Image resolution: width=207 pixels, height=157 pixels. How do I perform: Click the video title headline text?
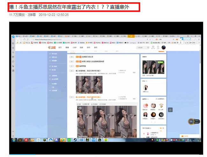(x=68, y=7)
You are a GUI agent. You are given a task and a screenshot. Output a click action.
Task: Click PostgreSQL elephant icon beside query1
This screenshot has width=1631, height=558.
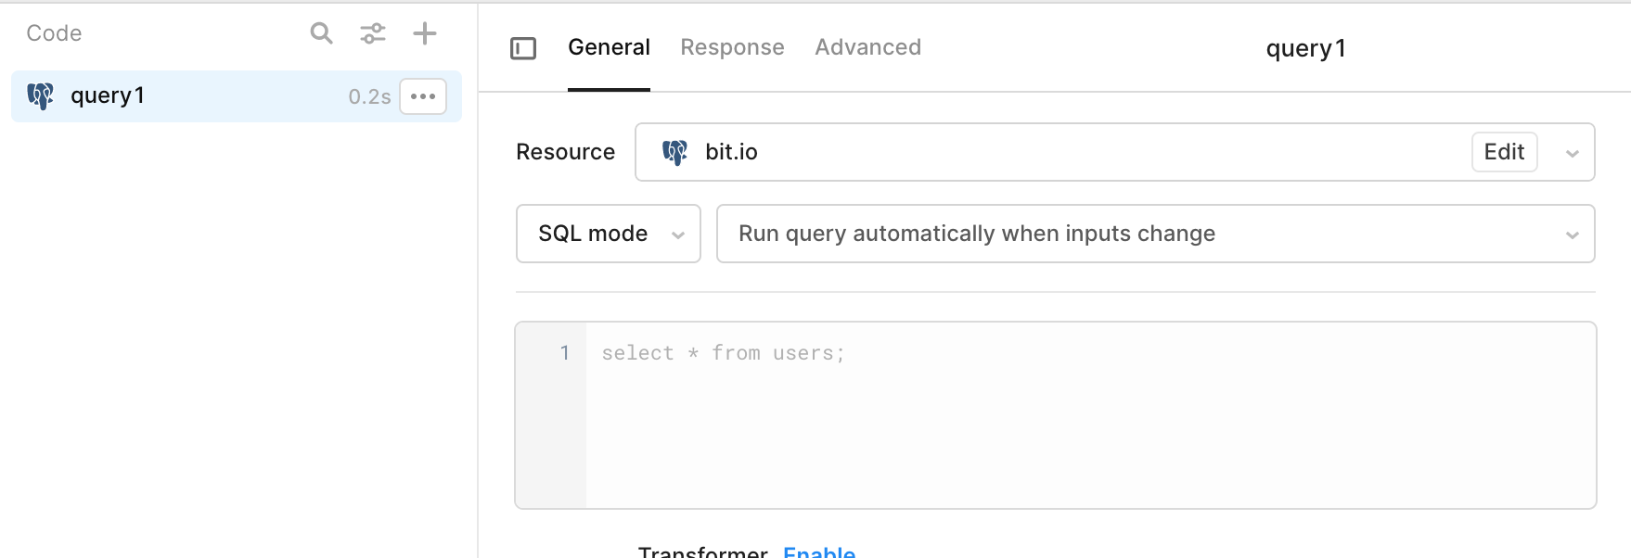click(40, 95)
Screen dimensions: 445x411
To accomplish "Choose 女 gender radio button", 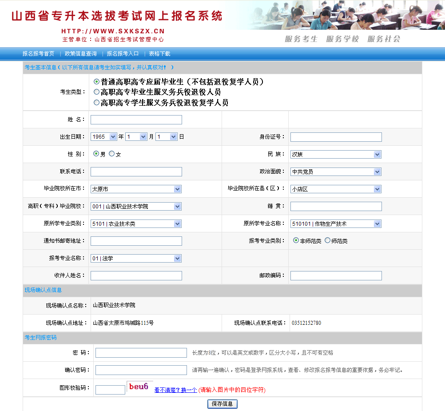I will [112, 154].
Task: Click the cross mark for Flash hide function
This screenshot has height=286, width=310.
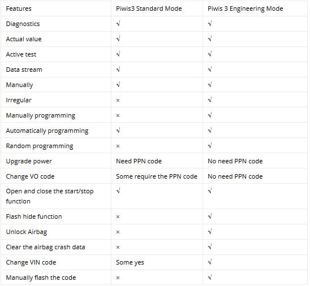Action: tap(118, 216)
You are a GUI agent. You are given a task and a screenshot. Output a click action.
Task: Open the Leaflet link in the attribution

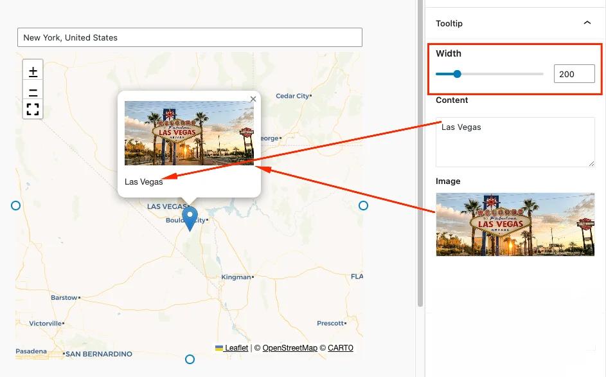click(x=235, y=348)
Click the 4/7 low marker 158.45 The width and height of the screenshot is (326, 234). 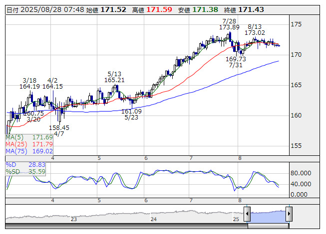pos(59,127)
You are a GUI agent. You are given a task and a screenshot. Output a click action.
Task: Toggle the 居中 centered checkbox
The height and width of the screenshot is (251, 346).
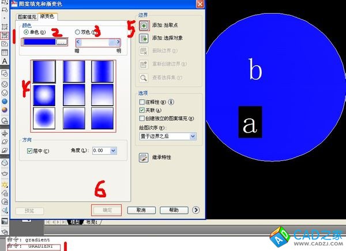(x=30, y=151)
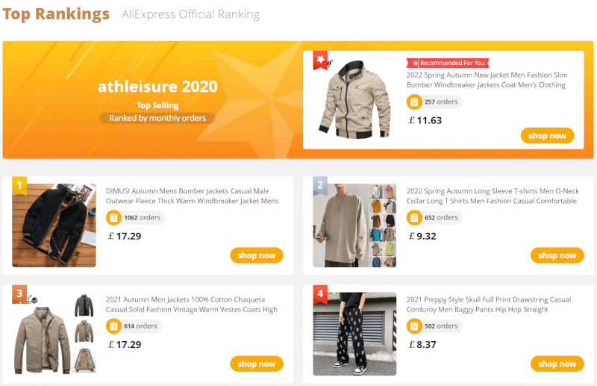Open the DIMUSI Autumn Mens Bomber Jackets title
Image resolution: width=597 pixels, height=386 pixels.
coord(192,196)
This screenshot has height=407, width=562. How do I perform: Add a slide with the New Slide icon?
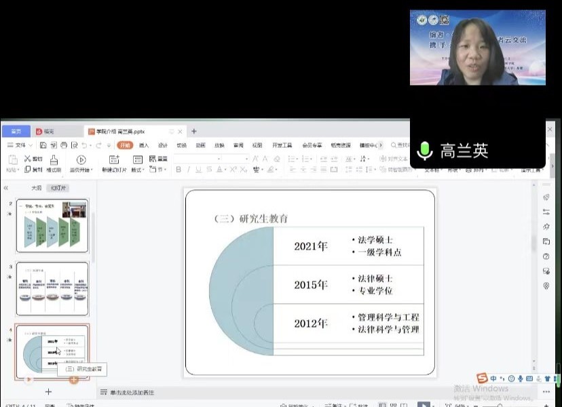tap(113, 159)
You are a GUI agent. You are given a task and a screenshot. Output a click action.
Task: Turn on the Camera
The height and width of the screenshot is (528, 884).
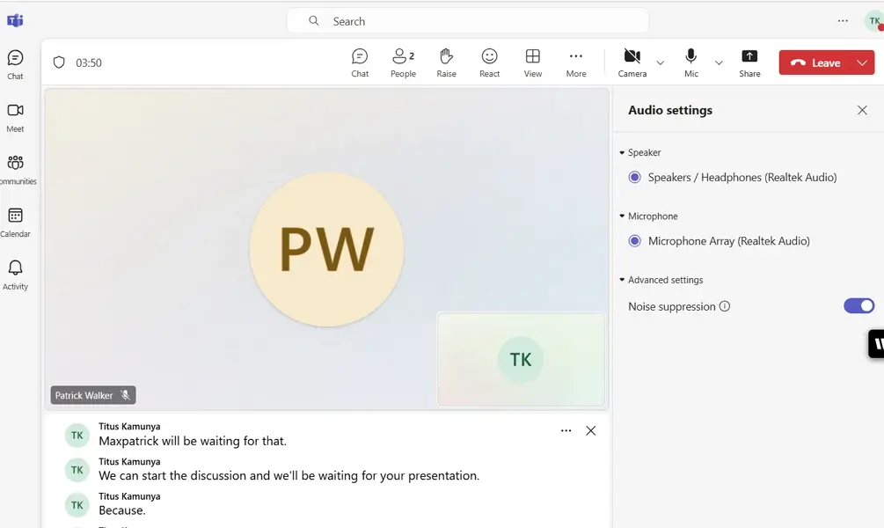[x=632, y=62]
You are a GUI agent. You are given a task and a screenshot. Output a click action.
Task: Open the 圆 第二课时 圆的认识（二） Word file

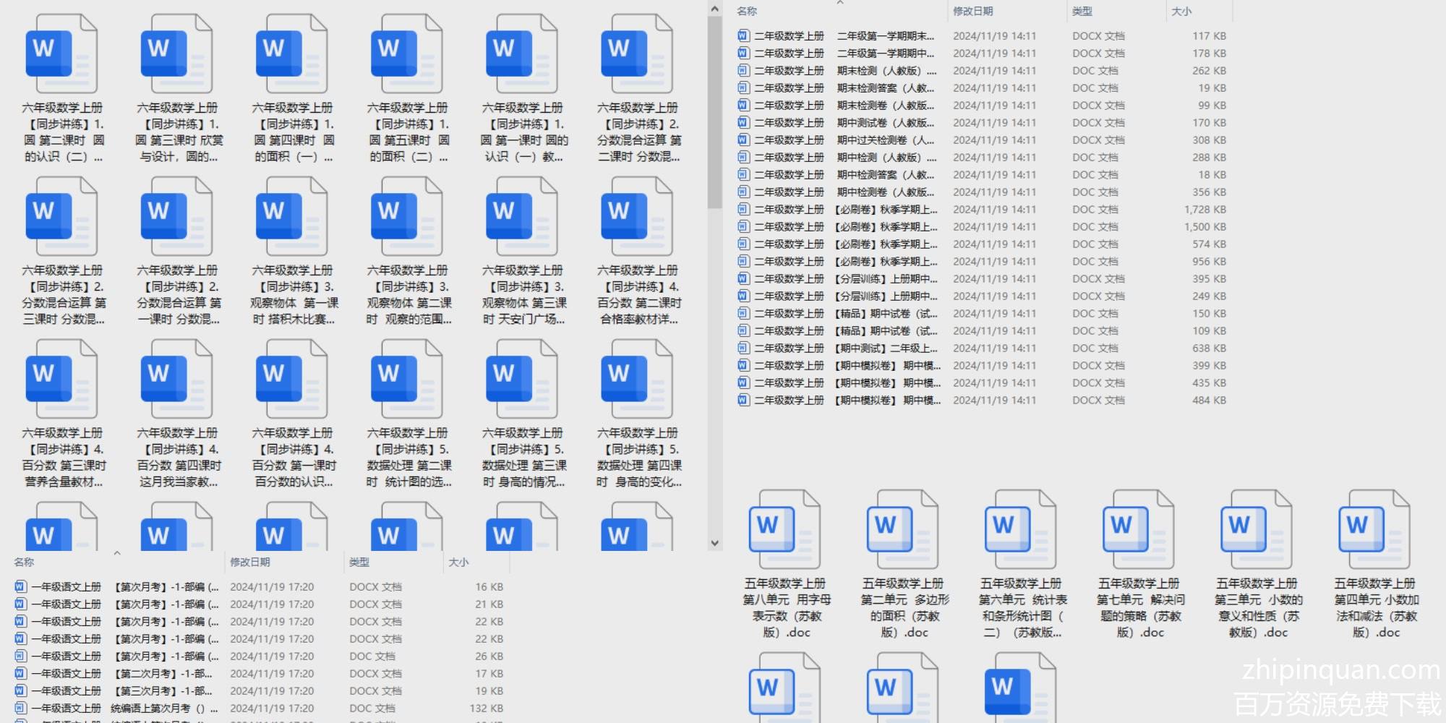pyautogui.click(x=61, y=55)
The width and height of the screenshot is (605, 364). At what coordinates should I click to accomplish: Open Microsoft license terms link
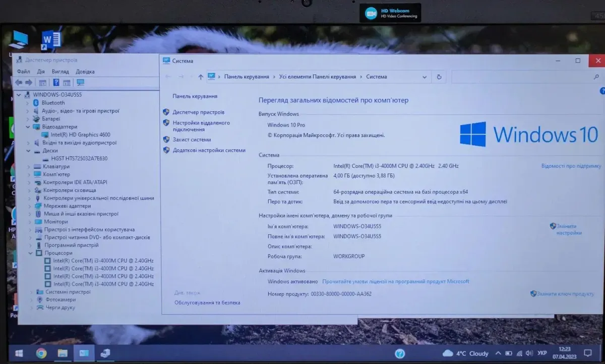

____________

**Objective**
Rewrite the entries between the line holding "This screenshot has height=407, width=562." and the line holding "[x=632, y=62]", inclusive, switching "Camera" to "Microphone" and leaving everything else unchanged. Omit the pictures from your answer.

**Exercise answer**
This screenshot has height=407, width=562. How do I perform: Add a slide with the New Slide icon?
tap(113, 159)
You are a GUI agent. You are given a task and a screenshot. Output a click action.
Task: Turn on the Microphone
The height and width of the screenshot is (528, 884).
[x=632, y=62]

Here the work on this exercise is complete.